(Dataset excerpts)
"""
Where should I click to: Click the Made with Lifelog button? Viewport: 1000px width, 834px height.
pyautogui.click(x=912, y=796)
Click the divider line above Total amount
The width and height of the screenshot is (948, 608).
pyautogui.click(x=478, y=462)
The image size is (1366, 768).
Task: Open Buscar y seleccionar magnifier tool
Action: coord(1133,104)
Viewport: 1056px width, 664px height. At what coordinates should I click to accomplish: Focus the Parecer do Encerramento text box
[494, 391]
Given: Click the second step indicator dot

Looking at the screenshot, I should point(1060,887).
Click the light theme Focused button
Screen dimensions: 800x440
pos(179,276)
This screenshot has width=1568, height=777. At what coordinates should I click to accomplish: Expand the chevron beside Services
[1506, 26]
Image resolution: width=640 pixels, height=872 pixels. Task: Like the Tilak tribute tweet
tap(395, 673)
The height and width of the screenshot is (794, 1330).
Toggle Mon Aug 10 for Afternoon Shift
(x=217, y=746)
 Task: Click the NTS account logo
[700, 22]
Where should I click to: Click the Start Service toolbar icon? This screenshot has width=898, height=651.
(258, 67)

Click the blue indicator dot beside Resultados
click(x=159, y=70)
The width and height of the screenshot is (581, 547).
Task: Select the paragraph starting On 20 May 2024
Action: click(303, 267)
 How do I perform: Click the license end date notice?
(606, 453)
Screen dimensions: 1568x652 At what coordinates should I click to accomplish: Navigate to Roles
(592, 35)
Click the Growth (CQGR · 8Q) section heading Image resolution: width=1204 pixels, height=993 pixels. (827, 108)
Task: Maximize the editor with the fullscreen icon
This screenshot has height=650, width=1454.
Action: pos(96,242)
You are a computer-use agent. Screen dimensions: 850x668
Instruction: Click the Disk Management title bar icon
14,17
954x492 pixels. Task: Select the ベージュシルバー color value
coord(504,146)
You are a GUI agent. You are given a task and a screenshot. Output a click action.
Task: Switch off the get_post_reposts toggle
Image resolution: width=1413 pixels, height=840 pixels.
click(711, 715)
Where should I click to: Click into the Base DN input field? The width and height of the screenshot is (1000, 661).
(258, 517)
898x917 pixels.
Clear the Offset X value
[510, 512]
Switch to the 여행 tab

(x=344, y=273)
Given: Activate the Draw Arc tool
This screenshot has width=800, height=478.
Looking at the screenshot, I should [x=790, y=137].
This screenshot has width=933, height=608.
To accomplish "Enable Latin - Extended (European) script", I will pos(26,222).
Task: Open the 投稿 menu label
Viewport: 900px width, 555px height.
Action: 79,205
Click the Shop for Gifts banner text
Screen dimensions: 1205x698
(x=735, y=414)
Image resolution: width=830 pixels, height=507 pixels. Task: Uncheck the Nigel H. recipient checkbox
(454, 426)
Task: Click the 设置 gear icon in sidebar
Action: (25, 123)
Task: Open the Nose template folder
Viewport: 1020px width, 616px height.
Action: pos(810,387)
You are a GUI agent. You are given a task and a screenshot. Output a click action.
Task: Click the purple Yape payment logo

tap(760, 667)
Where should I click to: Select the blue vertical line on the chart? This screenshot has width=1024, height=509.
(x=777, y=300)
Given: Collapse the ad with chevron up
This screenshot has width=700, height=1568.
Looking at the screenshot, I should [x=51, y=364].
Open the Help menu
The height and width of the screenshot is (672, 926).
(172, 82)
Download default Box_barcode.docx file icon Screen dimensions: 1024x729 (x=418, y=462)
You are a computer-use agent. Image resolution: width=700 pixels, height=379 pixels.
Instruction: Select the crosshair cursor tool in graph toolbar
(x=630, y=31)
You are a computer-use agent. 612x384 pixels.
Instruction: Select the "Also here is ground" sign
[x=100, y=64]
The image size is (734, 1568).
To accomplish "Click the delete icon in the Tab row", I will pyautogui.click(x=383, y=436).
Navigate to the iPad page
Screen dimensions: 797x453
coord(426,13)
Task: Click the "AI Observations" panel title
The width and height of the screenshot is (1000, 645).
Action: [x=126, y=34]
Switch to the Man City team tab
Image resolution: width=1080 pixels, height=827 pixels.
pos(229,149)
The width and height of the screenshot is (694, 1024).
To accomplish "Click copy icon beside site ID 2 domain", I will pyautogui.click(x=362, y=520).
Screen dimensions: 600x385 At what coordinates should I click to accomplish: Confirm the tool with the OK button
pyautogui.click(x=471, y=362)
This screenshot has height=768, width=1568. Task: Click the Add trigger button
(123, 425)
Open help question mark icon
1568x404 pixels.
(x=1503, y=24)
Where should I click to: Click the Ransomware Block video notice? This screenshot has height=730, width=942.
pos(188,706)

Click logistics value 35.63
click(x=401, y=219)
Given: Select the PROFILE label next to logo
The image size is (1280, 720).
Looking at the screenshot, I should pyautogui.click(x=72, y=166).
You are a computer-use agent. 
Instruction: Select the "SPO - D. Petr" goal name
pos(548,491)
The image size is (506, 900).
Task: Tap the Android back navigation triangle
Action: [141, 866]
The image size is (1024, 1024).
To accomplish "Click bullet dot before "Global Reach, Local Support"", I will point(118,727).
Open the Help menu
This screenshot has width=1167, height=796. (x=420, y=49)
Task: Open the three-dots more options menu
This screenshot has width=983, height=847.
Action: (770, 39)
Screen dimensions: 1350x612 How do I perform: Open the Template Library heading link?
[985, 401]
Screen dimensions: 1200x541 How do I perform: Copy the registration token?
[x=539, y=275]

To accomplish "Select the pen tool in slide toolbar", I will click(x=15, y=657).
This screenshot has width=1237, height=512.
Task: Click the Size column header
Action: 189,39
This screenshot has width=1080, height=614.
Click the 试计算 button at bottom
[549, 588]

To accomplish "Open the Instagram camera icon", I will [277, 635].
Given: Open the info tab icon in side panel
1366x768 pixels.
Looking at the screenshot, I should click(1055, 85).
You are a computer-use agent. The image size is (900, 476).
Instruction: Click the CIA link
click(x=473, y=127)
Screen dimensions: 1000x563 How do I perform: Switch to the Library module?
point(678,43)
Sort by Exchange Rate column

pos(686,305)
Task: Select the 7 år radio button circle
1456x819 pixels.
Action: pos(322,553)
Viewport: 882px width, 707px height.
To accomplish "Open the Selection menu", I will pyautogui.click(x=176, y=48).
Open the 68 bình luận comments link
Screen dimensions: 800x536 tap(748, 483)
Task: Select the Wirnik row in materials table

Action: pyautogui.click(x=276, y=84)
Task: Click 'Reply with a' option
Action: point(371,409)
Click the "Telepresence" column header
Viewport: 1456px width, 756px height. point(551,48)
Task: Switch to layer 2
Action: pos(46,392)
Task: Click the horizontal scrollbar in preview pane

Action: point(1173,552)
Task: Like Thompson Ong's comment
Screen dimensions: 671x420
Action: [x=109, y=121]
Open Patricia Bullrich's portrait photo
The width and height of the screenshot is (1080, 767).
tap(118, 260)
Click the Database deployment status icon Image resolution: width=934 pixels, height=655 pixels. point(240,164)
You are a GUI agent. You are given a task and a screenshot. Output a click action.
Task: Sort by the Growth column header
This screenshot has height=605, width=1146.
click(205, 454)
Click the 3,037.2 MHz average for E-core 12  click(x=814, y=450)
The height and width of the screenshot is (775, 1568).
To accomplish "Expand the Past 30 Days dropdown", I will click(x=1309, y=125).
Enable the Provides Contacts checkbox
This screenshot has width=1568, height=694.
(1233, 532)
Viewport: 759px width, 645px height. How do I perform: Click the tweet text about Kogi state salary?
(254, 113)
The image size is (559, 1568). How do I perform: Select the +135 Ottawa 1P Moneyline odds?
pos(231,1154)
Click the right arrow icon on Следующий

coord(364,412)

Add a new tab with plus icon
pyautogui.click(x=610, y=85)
"""
• **Task to complete**: Set down every entry again, exactly as written.

• **Result of the exercise**:
Where should I click to: Click the Made with Lifelog button? Viewport: 1000px width, 834px height.
pyautogui.click(x=912, y=796)
Click the divider line above Total amount
The width and height of the screenshot is (948, 608).
pyautogui.click(x=478, y=462)
The image size is (1366, 768).
Task: Open Buscar y seleccionar magnifier tool
Action: coord(1133,104)
Viewport: 1056px width, 664px height. At what coordinates should I click to accomplish: Focus the Parecer do Encerramento text box
[494, 391]
Given: Click the second step indicator dot

Looking at the screenshot, I should point(1060,887).
Click the light theme Focused button
Screen dimensions: 800x440
pos(179,276)
This screenshot has width=1568, height=777. At what coordinates should I click to accomplish: Expand the chevron beside Services
[1506, 26]
Image resolution: width=640 pixels, height=872 pixels. Task: Like the Tilak tribute tweet
tap(395, 673)
The height and width of the screenshot is (794, 1330).
Toggle Mon Aug 10 for Afternoon Shift
(x=217, y=746)
 Task: Click the NTS account logo
[700, 22]
Where should I click to: Click the Start Service toolbar icon? This screenshot has width=898, height=651.
(258, 67)

Click the blue indicator dot beside Resultados
click(x=159, y=70)
The width and height of the screenshot is (581, 547).
Task: Select the paragraph starting On 20 May 2024
Action: click(303, 267)
 How do I perform: Click the license end date notice?
(606, 453)
Screen dimensions: 1568x652 At what coordinates should I click to accomplish: Navigate to Roles
(592, 35)
Click the Growth (CQGR · 8Q) section heading Image resolution: width=1204 pixels, height=993 pixels. (827, 108)
Task: Maximize the editor with the fullscreen icon
This screenshot has height=650, width=1454.
Action: pos(96,242)
You are a computer-use agent. Screen dimensions: 850x668
Instruction: Click the Disk Management title bar icon
14,17
954x492 pixels. Task: Select the ベージュシルバー color value
coord(504,146)
You are a GUI agent. You are given a task and a screenshot. Output a click action.
Task: Switch off the get_post_reposts toggle
Image resolution: width=1413 pixels, height=840 pixels.
click(711, 715)
Where should I click to: Click into the Base DN input field? The width and height of the screenshot is (1000, 661).
(258, 517)
898x917 pixels.
Clear the Offset X value
[510, 512]
Switch to the 여행 tab

(x=344, y=273)
Given: Activate the Draw Arc tool
This screenshot has width=800, height=478.
Looking at the screenshot, I should [x=790, y=137].
This screenshot has width=933, height=608.
To accomplish "Enable Latin - Extended (European) script", I will pos(26,222).
Task: Open the 投稿 menu label
Viewport: 900px width, 555px height.
Action: 79,205
Click the Shop for Gifts banner text
Screen dimensions: 1205x698
(x=735, y=414)
Image resolution: width=830 pixels, height=507 pixels. Task: Uncheck the Nigel H. recipient checkbox
(454, 426)
Task: Click the 设置 gear icon in sidebar
Action: (25, 123)
Task: Open the Nose template folder
Viewport: 1020px width, 616px height.
Action: pos(810,387)
You are a GUI agent. You are given a task and a screenshot. Output a click action.
Task: Click the purple Yape payment logo

tap(760, 667)
Where should I click to: Select the blue vertical line on the chart? This screenshot has width=1024, height=509.
(x=777, y=300)
Given: Collapse the ad with chevron up
This screenshot has width=700, height=1568.
Looking at the screenshot, I should [x=51, y=364].
Open the Help menu
The height and width of the screenshot is (672, 926).
(172, 82)
Download default Box_barcode.docx file icon Screen dimensions: 1024x729 (x=418, y=462)
You are a computer-use agent. Image resolution: width=700 pixels, height=379 pixels.
Instruction: Select the crosshair cursor tool in graph toolbar
(x=630, y=31)
You are a computer-use agent. 612x384 pixels.
Instruction: Select the "Also here is ground" sign
[x=100, y=64]
The image size is (734, 1568).
To accomplish "Click the delete icon in the Tab row", I will pyautogui.click(x=383, y=436).
Navigate to the iPad page
Screen dimensions: 797x453
coord(426,13)
Task: Click the "AI Observations" panel title
The width and height of the screenshot is (1000, 645).
Action: [x=126, y=34]
Switch to the Man City team tab
Image resolution: width=1080 pixels, height=827 pixels.
pos(229,149)
The width and height of the screenshot is (694, 1024).
To accomplish "Click copy icon beside site ID 2 domain", I will pyautogui.click(x=362, y=520).
Screen dimensions: 600x385 At what coordinates should I click to accomplish: Confirm the tool with the OK button
pyautogui.click(x=471, y=362)
This screenshot has height=768, width=1568. Task: Click the Add trigger button
(123, 425)
Open help question mark icon
1568x404 pixels.
(x=1503, y=24)
Where should I click to: Click the Ransomware Block video notice? This screenshot has height=730, width=942.
pos(188,706)

Click logistics value 35.63
click(x=401, y=219)
Given: Select the PROFILE label next to logo
The image size is (1280, 720).
Looking at the screenshot, I should pyautogui.click(x=72, y=166).
You are a computer-use agent. 
Instruction: Select the "SPO - D. Petr" goal name
pos(548,491)
The image size is (506, 900).
Task: Tap the Android back navigation triangle
Action: [141, 866]
The image size is (1024, 1024).
To accomplish "Click bullet dot before "Global Reach, Local Support"", I will point(118,727).
Open the Help menu
This screenshot has width=1167, height=796. (x=420, y=49)
Task: Open the three-dots more options menu
This screenshot has width=983, height=847.
Action: (770, 39)
Screen dimensions: 1350x612 How do I perform: Open the Template Library heading link?
[985, 401]
Screen dimensions: 1200x541 How do I perform: Copy the registration token?
[x=539, y=275]

To accomplish "Select the pen tool in slide toolbar", I will click(x=15, y=657).
This screenshot has width=1237, height=512.
Task: Click the Size column header
Action: 189,39
This screenshot has width=1080, height=614.
Click the 试计算 button at bottom
[549, 588]

To accomplish "Open the Instagram camera icon", I will [277, 635].
Given: Open the info tab icon in side panel
1366x768 pixels.
Looking at the screenshot, I should click(1055, 85).
You are a computer-use agent. The image size is (900, 476).
Instruction: Click the CIA link
click(x=473, y=127)
Screen dimensions: 1000x563 How do I perform: Switch to the Library module?
point(678,43)
Sort by Exchange Rate column

pos(686,305)
Task: Select the 7 år radio button circle
1456x819 pixels.
Action: pos(322,553)
Viewport: 882px width, 707px height.
To accomplish "Open the Selection menu", I will pyautogui.click(x=176, y=48).
Open the 68 bình luận comments link
Screen dimensions: 800x536 tap(748, 483)
Task: Select the Wirnik row in materials table

Action: pyautogui.click(x=276, y=84)
Task: Click 'Reply with a' option
Action: point(371,409)
Click the "Telepresence" column header
Viewport: 1456px width, 756px height. point(551,48)
Task: Switch to layer 2
Action: pos(46,392)
Task: Click the horizontal scrollbar in preview pane

Action: point(1173,552)
Task: Like Thompson Ong's comment
Screen dimensions: 671x420
Action: [x=109, y=121]
Open Patricia Bullrich's portrait photo
The width and height of the screenshot is (1080, 767).
tap(118, 260)
Click the Database deployment status icon Image resolution: width=934 pixels, height=655 pixels. point(240,164)
You are a GUI agent. You are given a task and a screenshot. Output a click action.
Task: Sort by the Growth column header
This screenshot has height=605, width=1146.
click(205, 454)
Click the 3,037.2 MHz average for E-core 12  click(x=814, y=450)
The height and width of the screenshot is (775, 1568).
To accomplish "Expand the Past 30 Days dropdown", I will click(x=1309, y=125).
Enable the Provides Contacts checkbox
This screenshot has width=1568, height=694.
(1233, 532)
Viewport: 759px width, 645px height. How do I perform: Click the tweet text about Kogi state salary?
(254, 113)
The image size is (559, 1568). How do I perform: Select the +135 Ottawa 1P Moneyline odds?
pos(231,1154)
Click the right arrow icon on Следующий

coord(364,412)

Add a new tab with plus icon
pyautogui.click(x=610, y=85)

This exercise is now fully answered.